● **Brief**:
Transcribe the records below verbatim, from the line with "Task: Tap the battery icon in status bar" to the line with "point(559,833)", including both of those lines.
--- START Supplied data ---
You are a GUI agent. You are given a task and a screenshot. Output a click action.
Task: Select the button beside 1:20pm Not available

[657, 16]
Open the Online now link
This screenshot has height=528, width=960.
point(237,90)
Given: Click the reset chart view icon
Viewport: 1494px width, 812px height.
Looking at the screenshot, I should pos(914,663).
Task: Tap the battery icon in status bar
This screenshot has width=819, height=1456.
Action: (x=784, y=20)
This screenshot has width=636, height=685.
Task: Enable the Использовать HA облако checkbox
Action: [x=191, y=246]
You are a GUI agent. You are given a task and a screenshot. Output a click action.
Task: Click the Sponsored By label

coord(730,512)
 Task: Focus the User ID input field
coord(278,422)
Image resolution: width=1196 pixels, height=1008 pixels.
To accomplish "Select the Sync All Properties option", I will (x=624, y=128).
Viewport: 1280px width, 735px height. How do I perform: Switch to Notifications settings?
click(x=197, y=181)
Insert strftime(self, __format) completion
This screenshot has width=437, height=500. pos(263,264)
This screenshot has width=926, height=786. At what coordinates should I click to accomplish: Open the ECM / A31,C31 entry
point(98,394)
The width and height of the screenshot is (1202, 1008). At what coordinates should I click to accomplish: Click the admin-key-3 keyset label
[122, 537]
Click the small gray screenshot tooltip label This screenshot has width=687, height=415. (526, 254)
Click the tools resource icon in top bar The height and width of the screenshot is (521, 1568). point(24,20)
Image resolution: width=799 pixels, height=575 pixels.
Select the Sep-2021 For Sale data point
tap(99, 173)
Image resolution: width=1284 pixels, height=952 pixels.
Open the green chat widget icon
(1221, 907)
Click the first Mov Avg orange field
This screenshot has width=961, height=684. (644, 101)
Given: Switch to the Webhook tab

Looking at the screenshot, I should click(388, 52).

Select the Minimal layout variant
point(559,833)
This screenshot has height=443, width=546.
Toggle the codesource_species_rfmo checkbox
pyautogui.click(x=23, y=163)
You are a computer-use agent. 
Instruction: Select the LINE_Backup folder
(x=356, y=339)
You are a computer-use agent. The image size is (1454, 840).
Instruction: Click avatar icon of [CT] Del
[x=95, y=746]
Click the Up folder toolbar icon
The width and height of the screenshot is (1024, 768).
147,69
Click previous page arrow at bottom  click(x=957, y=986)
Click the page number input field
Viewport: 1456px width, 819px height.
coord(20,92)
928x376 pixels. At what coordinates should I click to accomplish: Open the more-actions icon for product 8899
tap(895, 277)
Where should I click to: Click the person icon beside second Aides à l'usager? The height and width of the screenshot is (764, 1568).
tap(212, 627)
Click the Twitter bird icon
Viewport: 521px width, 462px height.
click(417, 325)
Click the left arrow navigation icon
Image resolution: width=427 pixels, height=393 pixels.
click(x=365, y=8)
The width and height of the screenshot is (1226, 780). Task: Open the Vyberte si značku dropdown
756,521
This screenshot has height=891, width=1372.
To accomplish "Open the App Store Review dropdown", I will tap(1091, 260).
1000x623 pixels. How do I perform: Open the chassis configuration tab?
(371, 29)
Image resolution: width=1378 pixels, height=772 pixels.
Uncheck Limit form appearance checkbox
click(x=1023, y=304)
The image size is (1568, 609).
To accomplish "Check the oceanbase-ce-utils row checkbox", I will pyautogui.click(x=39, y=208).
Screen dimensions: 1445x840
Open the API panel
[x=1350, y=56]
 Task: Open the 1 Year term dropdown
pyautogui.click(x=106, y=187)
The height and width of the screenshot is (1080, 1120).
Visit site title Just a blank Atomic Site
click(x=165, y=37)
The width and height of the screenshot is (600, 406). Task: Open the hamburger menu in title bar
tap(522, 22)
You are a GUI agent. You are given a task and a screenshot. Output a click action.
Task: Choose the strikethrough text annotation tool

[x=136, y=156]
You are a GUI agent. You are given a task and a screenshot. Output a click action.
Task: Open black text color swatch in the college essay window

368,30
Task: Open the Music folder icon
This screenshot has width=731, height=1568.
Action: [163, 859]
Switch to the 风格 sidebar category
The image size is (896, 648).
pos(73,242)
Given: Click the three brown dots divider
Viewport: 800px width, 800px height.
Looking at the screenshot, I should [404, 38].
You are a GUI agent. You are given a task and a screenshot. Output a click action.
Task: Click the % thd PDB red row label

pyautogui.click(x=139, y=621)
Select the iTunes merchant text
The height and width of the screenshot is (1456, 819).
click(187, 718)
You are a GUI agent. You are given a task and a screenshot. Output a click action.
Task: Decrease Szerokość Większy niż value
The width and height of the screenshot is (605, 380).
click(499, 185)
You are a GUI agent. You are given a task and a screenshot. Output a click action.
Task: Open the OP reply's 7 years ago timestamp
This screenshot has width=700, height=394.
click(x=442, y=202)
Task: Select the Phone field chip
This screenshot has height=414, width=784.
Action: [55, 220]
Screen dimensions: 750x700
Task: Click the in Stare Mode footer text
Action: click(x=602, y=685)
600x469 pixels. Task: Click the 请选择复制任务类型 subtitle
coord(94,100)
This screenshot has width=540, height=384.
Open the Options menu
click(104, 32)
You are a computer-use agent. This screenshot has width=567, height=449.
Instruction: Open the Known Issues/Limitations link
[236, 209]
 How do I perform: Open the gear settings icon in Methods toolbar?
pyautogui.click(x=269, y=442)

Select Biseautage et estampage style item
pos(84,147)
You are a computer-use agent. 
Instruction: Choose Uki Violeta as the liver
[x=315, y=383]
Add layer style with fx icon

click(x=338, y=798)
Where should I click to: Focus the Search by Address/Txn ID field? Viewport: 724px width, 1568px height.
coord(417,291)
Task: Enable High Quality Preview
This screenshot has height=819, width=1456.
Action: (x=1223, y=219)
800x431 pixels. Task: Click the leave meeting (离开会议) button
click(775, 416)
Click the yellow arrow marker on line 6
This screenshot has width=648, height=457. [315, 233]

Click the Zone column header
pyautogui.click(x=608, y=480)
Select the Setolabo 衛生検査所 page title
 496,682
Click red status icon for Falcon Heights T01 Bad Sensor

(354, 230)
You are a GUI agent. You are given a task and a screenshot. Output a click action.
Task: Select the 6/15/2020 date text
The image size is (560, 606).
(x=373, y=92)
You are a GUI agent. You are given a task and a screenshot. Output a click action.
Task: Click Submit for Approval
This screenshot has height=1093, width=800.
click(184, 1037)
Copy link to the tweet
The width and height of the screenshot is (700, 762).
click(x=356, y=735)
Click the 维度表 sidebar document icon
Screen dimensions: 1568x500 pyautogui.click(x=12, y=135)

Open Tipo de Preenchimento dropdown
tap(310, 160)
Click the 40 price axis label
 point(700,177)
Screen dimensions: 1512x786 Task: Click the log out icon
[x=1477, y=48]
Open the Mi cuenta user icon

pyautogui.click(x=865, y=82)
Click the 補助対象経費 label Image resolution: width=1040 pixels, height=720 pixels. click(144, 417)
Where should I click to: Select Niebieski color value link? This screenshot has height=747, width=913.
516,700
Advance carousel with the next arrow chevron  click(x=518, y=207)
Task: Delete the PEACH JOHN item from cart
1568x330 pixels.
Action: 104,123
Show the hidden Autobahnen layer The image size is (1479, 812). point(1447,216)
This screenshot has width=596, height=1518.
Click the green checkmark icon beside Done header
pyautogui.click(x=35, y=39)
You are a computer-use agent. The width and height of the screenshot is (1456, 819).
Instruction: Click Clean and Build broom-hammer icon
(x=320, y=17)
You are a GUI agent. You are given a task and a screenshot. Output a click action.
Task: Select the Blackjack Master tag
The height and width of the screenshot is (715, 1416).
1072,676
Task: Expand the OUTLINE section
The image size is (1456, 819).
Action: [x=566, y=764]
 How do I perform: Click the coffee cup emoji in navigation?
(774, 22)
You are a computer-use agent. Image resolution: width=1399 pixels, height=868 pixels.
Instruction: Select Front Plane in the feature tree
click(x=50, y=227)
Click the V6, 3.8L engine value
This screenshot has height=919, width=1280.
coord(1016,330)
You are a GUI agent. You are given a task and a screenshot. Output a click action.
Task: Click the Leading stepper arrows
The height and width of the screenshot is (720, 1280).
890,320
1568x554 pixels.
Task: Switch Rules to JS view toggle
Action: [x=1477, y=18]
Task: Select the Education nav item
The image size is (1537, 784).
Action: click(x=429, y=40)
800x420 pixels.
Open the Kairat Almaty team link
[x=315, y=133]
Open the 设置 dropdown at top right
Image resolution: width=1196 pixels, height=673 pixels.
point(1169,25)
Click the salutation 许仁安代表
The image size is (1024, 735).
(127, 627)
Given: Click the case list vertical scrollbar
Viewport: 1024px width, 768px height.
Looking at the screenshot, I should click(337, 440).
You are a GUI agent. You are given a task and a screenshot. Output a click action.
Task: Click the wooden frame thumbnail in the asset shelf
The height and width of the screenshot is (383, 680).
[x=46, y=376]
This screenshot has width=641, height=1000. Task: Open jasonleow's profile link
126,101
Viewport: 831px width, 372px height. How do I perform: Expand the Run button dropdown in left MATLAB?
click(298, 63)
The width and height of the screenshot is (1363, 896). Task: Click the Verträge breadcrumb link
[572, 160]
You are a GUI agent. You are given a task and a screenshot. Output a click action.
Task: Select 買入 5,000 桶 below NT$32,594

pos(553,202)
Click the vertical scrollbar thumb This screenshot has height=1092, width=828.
--- END Supplied data ---
● **Full response**:
Task: Tap the battery icon in status bar
This screenshot has width=819, height=1456.
Action: (x=784, y=20)
This screenshot has width=636, height=685.
Task: Enable the Использовать HA облако checkbox
Action: [x=191, y=246]
You are a GUI agent. You are given a task and a screenshot. Output a click action.
Task: Click the Sponsored By label

coord(730,512)
 Task: Focus the User ID input field
coord(278,422)
Image resolution: width=1196 pixels, height=1008 pixels.
To accomplish "Select the Sync All Properties option", I will (x=624, y=128).
Viewport: 1280px width, 735px height. How do I perform: Switch to Notifications settings?
click(x=197, y=181)
Insert strftime(self, __format) completion
This screenshot has width=437, height=500. pos(263,264)
This screenshot has width=926, height=786. At what coordinates should I click to accomplish: Open the ECM / A31,C31 entry
point(98,394)
The width and height of the screenshot is (1202, 1008). At what coordinates should I click to accomplish: Click the admin-key-3 keyset label
[122, 537]
Click the small gray screenshot tooltip label This screenshot has width=687, height=415. (526, 254)
Click the tools resource icon in top bar The height and width of the screenshot is (521, 1568). point(24,20)
Image resolution: width=799 pixels, height=575 pixels.
Select the Sep-2021 For Sale data point
tap(99, 173)
Image resolution: width=1284 pixels, height=952 pixels.
Open the green chat widget icon
(1221, 907)
Click the first Mov Avg orange field
This screenshot has width=961, height=684. (644, 101)
Given: Switch to the Webhook tab

Looking at the screenshot, I should click(388, 52).

Select the Minimal layout variant
point(559,833)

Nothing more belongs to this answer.